Veuillez recopier à l'identique l'extrait du texte sur la performance Habiter en mouvement, en commençant par « Habiter en mouvement : performance » et en allant jusqu'à « au printemps 2023. ».

▸ Texte fourni
______________________________

Habiter en mouvement : performance artistique de Samira Negrouche et Lionel Martin

Madani Benamar – Tisserand à Tlemcen

En décembre dernier, Lionel Martin était en compagnie de la poétesse Samira Negrouche pour une tournée exceptionnelle en Algérie. Le spectacle, voyage à travers les mots, à travers les langues, à travers les frontières, est inspiré de l’anthologie parue aux éditions Barzakh au printemps 2023.

 

–      Comment est né le projet ? Comment a-t-il évolué ?

Habiter en mouvement titre du dernier recueil de Samira est pour nous la suite de nombreuses années de collaborations et performances artistiques. Dès la première fois nous avons trouvé une écoute mutuelle, une cohérence de l’intention qui nous a mis en extrême confiance l’une vis-à-vis de l’autre ou vice versa. L’évolution, c’est le travail du temps. Le point qui devait nous mener à une forme nouvelle de spectacle était la présence de la danseuse Fatou Cissé qui n’a pu nous rejoindre à la suite d’une censure de son visa.

–      Avez-vous pu le travailler en amont ?

______________________________

▸ Liste fournie
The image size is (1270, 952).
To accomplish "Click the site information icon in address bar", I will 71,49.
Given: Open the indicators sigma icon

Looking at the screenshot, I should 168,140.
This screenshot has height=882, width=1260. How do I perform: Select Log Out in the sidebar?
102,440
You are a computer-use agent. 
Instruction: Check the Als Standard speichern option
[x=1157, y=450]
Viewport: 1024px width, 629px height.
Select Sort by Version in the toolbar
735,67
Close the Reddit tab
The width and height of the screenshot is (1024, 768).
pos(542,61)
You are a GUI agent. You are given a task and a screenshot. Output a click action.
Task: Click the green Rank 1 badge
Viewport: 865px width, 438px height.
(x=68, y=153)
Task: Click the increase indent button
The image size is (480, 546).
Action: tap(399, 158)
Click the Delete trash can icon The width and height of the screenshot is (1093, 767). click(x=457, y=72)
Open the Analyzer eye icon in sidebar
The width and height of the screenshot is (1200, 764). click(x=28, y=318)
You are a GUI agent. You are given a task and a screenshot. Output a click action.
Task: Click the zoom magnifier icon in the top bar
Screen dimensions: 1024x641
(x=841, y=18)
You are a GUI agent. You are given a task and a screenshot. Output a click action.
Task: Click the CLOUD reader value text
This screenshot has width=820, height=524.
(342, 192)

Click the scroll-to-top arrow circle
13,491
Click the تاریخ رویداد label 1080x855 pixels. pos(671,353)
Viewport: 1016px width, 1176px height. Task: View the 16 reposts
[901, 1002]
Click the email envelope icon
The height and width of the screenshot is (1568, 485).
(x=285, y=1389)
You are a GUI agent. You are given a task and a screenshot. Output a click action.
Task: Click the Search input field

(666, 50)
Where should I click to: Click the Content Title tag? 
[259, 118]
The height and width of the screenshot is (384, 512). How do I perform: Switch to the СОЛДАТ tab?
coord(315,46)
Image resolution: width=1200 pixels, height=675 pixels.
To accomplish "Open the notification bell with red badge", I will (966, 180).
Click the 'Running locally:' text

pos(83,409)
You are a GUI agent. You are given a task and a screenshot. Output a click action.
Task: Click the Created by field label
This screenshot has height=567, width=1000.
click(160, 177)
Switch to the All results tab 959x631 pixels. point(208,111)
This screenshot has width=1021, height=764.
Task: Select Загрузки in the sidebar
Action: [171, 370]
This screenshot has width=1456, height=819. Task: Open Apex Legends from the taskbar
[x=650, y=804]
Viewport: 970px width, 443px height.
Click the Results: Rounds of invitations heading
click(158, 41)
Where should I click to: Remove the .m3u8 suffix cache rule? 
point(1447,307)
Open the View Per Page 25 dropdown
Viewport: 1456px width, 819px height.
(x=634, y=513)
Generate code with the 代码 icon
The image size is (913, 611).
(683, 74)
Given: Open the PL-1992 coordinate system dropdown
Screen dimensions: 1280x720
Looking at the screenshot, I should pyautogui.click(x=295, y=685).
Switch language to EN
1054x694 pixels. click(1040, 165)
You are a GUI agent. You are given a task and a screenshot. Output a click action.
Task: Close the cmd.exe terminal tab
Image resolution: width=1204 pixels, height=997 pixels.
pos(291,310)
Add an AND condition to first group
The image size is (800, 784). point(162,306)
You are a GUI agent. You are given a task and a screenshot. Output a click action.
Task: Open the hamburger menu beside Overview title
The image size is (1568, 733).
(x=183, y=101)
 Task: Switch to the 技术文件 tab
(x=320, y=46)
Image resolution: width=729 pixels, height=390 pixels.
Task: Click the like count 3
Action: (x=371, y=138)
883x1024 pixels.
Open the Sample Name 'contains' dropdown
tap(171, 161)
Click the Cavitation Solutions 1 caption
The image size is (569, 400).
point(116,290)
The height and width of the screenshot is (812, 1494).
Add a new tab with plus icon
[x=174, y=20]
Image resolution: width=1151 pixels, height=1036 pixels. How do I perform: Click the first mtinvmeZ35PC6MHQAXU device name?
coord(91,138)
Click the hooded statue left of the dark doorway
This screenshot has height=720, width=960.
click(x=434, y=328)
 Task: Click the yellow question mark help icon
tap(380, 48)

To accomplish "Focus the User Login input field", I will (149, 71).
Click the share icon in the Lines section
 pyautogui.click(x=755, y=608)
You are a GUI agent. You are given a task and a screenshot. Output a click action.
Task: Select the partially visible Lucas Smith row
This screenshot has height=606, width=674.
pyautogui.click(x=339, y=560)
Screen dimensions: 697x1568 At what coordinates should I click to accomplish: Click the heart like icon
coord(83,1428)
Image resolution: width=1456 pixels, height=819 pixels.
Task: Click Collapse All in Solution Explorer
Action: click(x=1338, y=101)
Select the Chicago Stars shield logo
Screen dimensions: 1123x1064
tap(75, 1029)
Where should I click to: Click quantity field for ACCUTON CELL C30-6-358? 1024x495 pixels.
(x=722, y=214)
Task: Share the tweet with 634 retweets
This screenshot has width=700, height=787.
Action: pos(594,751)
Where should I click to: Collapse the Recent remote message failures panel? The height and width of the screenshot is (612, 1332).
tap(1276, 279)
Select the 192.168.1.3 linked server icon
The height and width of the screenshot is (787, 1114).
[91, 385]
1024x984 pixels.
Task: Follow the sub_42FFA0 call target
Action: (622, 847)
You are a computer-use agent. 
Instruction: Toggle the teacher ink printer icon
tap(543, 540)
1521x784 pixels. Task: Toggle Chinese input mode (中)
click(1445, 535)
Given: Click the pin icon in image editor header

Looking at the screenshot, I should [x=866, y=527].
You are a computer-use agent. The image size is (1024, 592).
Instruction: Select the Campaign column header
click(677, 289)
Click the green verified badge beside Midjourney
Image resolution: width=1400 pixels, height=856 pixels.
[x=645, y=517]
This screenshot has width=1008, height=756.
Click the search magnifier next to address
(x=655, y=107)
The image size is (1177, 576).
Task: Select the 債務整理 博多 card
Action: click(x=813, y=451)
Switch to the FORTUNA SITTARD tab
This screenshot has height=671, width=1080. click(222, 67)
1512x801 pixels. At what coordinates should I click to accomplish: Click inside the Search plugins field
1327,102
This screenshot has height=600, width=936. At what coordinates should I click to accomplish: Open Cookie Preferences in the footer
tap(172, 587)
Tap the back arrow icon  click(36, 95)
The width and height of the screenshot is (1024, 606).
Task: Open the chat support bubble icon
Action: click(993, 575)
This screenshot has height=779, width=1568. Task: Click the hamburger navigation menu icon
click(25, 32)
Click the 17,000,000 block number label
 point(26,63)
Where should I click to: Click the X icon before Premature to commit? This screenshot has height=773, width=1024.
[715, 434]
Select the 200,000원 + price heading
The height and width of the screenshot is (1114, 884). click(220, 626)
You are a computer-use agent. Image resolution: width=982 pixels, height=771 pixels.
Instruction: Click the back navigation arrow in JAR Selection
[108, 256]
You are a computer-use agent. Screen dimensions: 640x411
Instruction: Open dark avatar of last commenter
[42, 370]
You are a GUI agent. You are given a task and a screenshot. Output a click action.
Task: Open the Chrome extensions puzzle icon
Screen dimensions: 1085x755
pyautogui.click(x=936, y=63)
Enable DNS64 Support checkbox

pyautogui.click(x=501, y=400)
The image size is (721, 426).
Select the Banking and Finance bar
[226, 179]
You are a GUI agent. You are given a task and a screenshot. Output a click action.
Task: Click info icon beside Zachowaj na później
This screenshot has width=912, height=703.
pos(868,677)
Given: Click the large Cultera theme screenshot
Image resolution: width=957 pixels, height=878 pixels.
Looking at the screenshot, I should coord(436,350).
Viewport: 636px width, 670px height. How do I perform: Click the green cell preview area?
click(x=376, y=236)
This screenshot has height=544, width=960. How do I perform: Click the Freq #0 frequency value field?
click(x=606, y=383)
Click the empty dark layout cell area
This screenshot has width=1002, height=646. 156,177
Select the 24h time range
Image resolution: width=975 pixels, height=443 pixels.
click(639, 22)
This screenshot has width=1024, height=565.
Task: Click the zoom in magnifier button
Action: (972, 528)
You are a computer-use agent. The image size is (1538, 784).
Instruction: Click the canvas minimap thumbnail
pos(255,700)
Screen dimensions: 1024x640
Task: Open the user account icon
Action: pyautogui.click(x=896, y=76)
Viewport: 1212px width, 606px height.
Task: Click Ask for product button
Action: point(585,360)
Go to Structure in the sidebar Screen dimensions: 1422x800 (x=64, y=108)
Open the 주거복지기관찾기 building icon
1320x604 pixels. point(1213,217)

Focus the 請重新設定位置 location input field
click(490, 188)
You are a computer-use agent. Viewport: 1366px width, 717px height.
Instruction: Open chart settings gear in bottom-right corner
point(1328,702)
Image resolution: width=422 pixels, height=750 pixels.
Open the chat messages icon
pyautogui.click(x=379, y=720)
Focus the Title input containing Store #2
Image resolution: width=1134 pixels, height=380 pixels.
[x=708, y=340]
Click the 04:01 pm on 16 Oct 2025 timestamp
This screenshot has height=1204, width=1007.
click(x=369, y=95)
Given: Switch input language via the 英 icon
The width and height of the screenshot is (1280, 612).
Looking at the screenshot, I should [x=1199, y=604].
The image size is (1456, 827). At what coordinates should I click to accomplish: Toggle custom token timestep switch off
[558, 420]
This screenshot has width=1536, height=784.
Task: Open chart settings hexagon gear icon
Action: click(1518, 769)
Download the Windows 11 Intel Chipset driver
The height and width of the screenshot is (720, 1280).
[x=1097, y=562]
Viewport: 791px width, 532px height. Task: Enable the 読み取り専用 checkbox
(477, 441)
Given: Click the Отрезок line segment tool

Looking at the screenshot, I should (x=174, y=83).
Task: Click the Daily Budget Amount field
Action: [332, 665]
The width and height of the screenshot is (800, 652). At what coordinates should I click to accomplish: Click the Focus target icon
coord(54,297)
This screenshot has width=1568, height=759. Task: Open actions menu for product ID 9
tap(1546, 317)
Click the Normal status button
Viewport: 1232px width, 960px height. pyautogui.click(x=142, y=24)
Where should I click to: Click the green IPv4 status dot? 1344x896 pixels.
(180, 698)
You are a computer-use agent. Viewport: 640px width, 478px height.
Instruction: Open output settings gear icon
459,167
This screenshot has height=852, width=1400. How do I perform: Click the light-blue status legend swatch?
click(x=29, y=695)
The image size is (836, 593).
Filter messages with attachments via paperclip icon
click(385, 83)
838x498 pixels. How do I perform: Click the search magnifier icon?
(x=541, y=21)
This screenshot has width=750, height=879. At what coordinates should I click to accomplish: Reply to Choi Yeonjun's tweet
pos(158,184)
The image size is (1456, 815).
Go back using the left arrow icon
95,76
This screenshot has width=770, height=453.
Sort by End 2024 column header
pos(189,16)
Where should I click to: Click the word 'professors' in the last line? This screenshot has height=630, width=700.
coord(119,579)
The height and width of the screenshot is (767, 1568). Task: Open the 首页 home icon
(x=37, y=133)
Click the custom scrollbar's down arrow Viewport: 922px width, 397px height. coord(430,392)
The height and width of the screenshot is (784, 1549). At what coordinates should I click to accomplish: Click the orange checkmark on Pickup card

______________________________

▸ Réponse
Habiter en mouvement : performance artistique de Samira Negrouche et Lionel Martin

Madani Benamar – Tisserand à Tlemcen

En décembre dernier, Lionel Martin était en compagnie de la poétesse Samira Negrouche pour une tournée exceptionnelle en Algérie. Le spectacle, voyage à travers les mots, à travers les langues, à travers les frontières, est inspiré de l’anthologie parue aux éditions Barzakh au printemps 2023.